**ASSIGNED TASK**:
What is printed must match, line for line, the records from their first line through the line containing "The height and", with pictures left out.

[Dataset entries]
*** Block opens ***
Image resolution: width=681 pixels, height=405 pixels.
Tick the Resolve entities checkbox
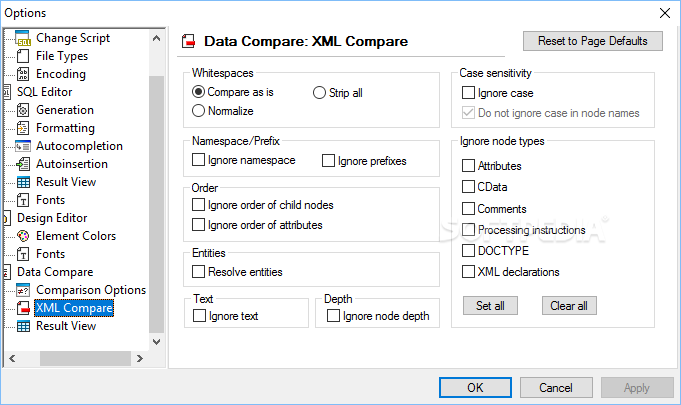tap(198, 272)
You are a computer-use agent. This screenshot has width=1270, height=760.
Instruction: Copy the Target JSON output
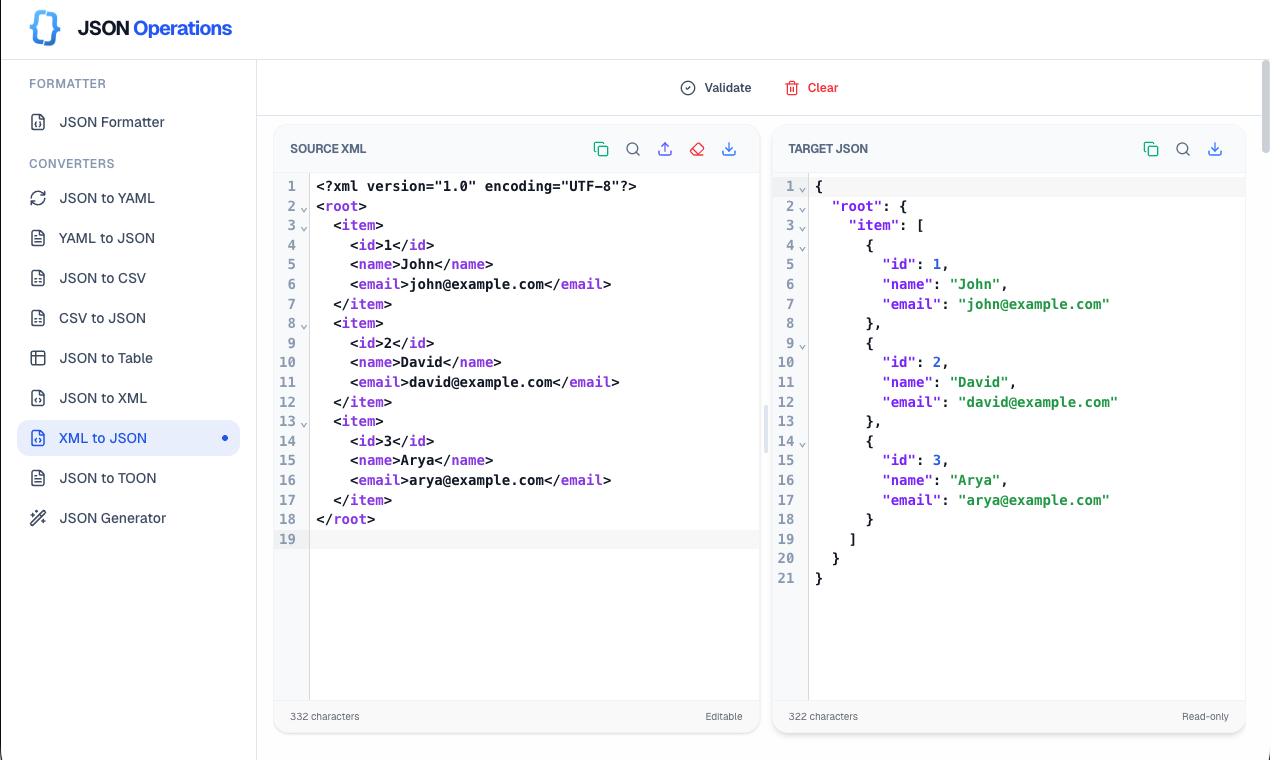(x=1151, y=148)
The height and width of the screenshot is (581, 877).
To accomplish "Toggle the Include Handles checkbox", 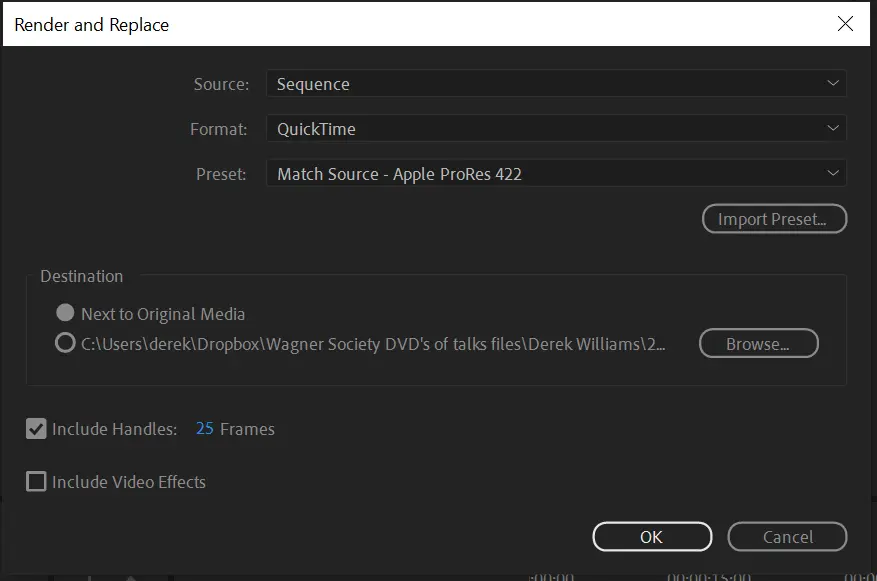I will click(36, 429).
*** Block closes ***
**REPLY**:
Image resolution: width=681 pixels, height=405 pixels.
Tick the Resolve entities checkbox
tap(198, 272)
You are a computer-use agent. This screenshot has width=1270, height=760.
Instruction: Copy the Target JSON output
(x=1151, y=148)
The height and width of the screenshot is (581, 877).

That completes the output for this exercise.